# Boy, it adds up when you're not paying attention...



## COBI (Dec 29, 2007)

So, this is the stuff from the last couple of weeks.  Some is in transit (latest MAC, Fyrinnae & MAD Minerals).

MAC stuff first:
15-ct Pallette (not pictured); 2 Foundation pumps (not pictured)
Studio Tech (NW23), Expensive Pink e/s, Rite of Spring e/s, Vex e/s






Mascaras: Pro Longlash, Prep & Prime, Loud Lash





Lip: Chromeglass: Pastel Polish, 3D Glass: Touchpoint





Macy's Authentics Pallette, B2M New York Apple l/s





In transit: Moisturelush (both), Fibre Rich Mascara





Non-MAC:
MUFE Concealor, Laura Mercier Secret Brightening Powder, Smashbox under-eye brightener





Ole Henriksen: Sheer Transformation, Invigorating Night Gel, Truth Serum; Bliss Eye Cream





Fyrinnae (shipped)
Rice Primer, Eye Liner, Superpower Mineral Foundation, E/S samples

















MAD Minerals (shippng soon)
Gel liners




Primer, lip sealant





And last, but not least, fragrances:
Escada Moon Sparkle





Believe (wasn't looking for it, but the price for the set was only $42 at Macy's)





DKNY Delicious (replacement for empty) 
	

	
	
		
		

		
		
	


	








(baby) Grace by Philosophy





Now, I am trying to figure out if I need some Smashbox Artifical Light Luminizing Lotion after seeing future_MACPro's FOTD.


----------



## purrtykitty (Dec 29, 2007)

Holy cow...that's a ton of stuff!


----------



## frocher (Dec 30, 2007)

Great haul!


----------



## gigglegirl (Dec 30, 2007)

I will echo purrtykitty's sentiments....HOLY CRAP! 
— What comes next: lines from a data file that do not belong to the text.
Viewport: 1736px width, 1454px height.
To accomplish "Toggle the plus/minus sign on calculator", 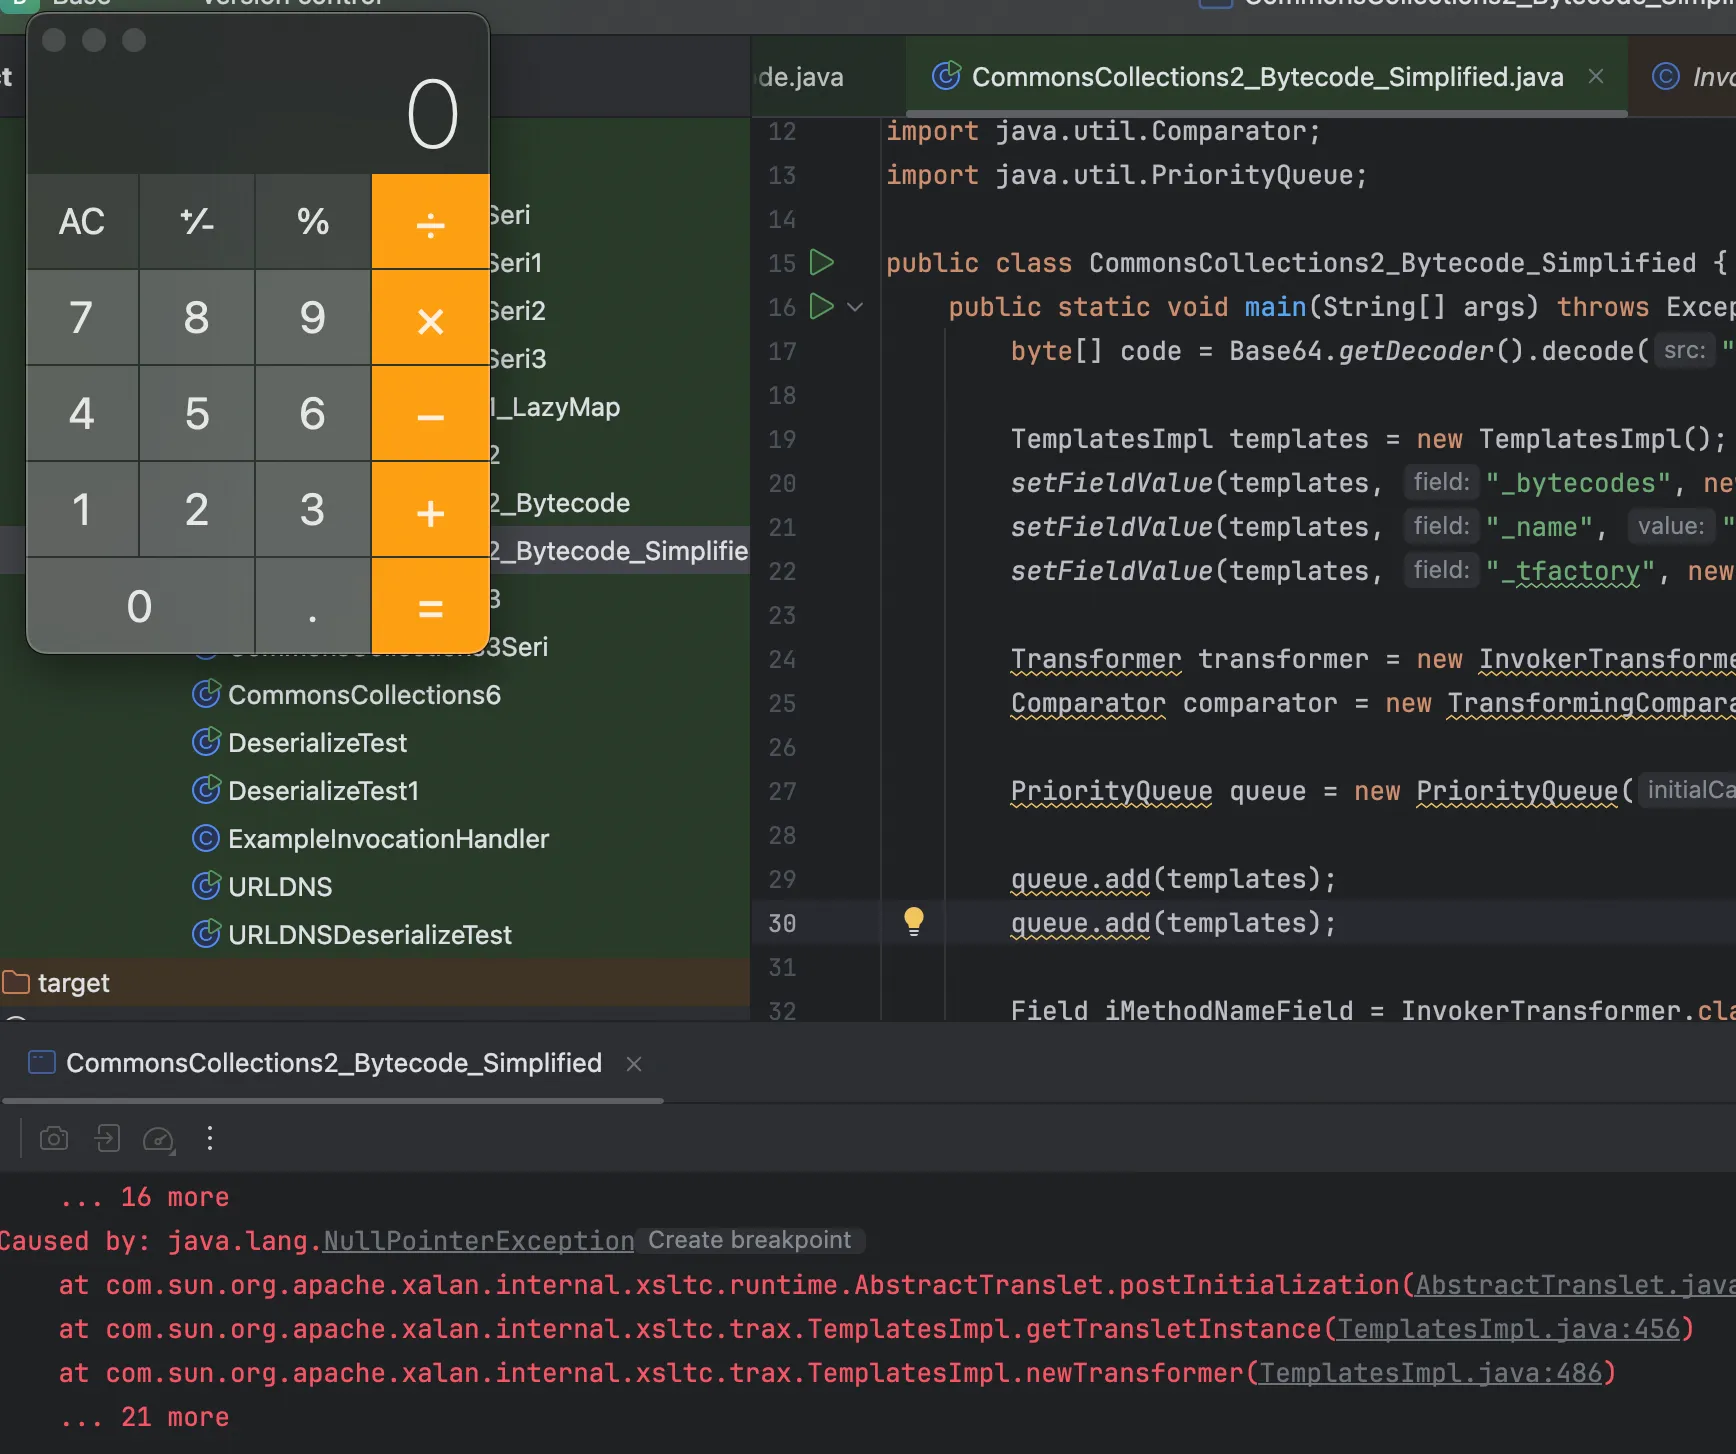I will pyautogui.click(x=197, y=221).
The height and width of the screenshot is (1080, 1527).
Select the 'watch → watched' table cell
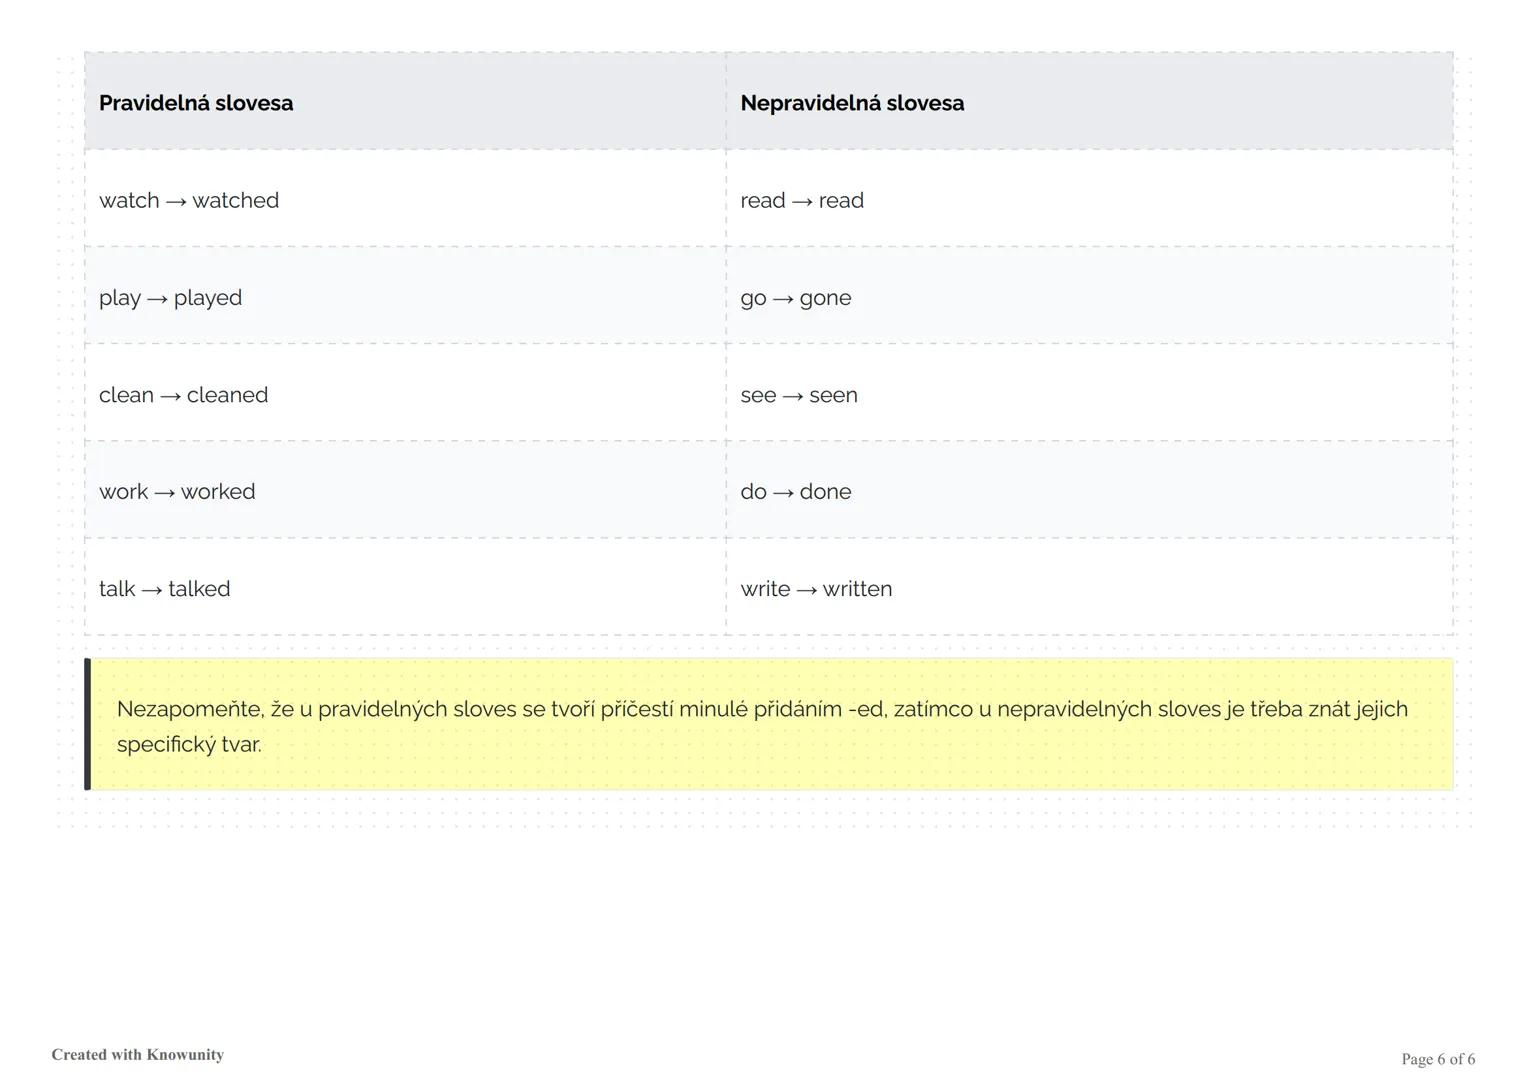(x=189, y=200)
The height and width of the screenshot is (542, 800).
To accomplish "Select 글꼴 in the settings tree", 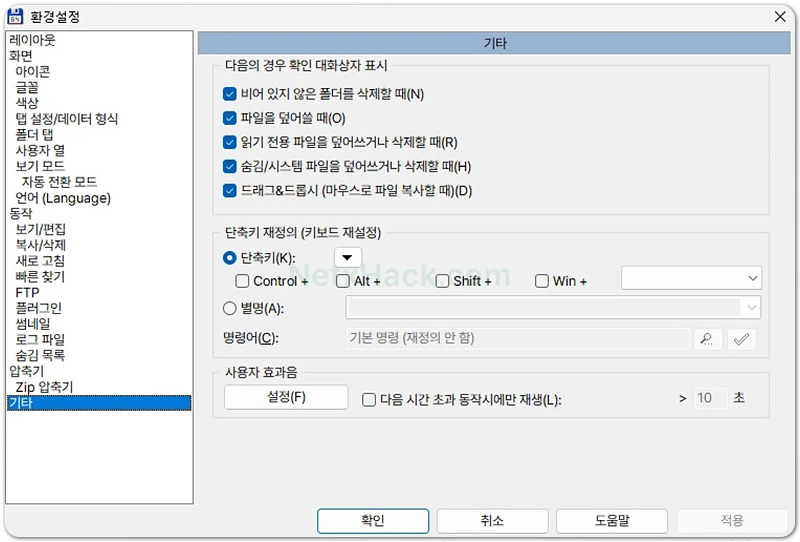I will click(27, 87).
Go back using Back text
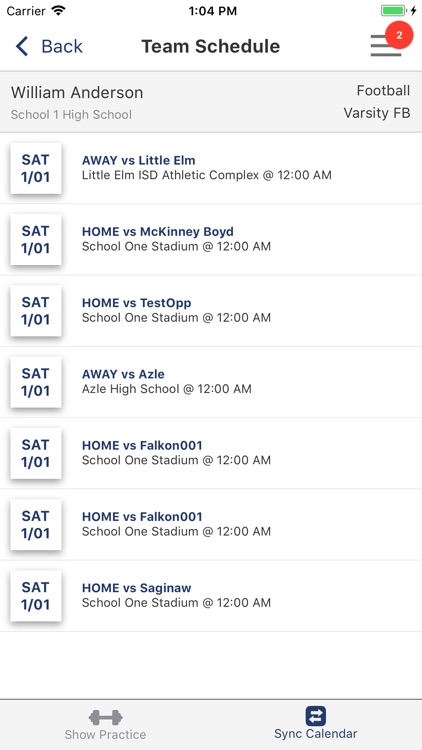 (62, 46)
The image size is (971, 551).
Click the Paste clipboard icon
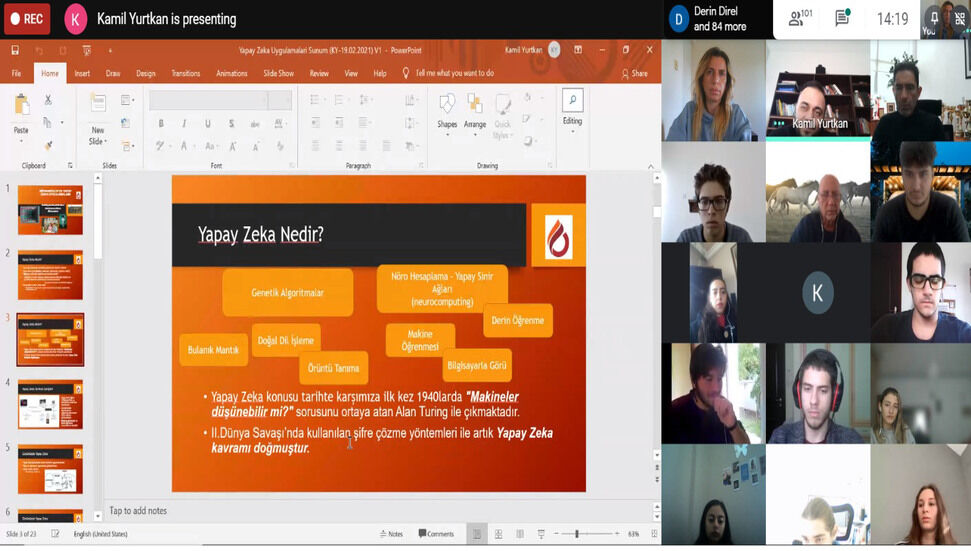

That is an awesome haul, so many goodies to play with!

Have fun!!


----------



## newagetomatoz (Dec 30, 2007)

That is such a fabulous haul!!  You are basically living one of my fantasy shopping days!  Love it!


----------



## nunu (Dec 30, 2007)

wow! great stuff you got there!!


----------



## AppleDiva (Dec 30, 2007)

Nice haulage... The e/s swatches look hot wet!!!


----------



## Krasevayadancer (Dec 30, 2007)

Enjoy your goodies!


----------



## SparklingWaves (Dec 31, 2007)

Nice stash!


----------



## puncturedskirt (Dec 31, 2007)

Nice.


----------



## Miss_M (Dec 31, 2007)

Great haul !! 

Enjoy your goodies


----------



## anjelik_dreamin (Jan 1, 2008)

Ooh, I'd love to know how those Fyrinnae shades are! I'm dying to try Equality and Pure Sugar especially.


----------



## CantAffordMAC (Jan 2, 2008)

wow have fun with all your goodies!!

FYI-I know Fyrinnae put a notice up about processing time, but I placed an order November 26th, and they just shipped it on December 31. It has taken _forever. _I ordered 7 things from ebay, and like 3 other packages for myself in the month of december and got them before my Fyrinnae order. And they keep extending the processing time (its not 35-45 days!)

You'll love Equality! 
	

	
	
		
		

		
		
	


	




 Used dry, its really sparkly and pretty. But used wet, its metallic. Its great!


----------



## COBI (Jan 2, 2008)

Quote:

   Originally Posted by *CantAffordMAC* 

 
_FYI-I know Fyrinnae put a notice up about processing time, but I placed an order November 26th, and they just shipped it on December 31._

 
I ordered mine on November 24th, and received it on December 31st.   Having never ordered from them before and not having a good idea of sizing, I was surprise by how small the foundation is.  I'll post a size comparison picture tonight.


----------



## CantAffordMAC (Jan 2, 2008)

yes please do. I ordered 8 shadow samples, powder modifier (for pressing the shadows), blush, and the rice powder primer. Let me know how you like your Fyrinnae items..and also let us know about the Black Cherry liner from MAD minerals. Thanks


----------



## COBI (Jan 2, 2008)

Here are some photos for size comparison.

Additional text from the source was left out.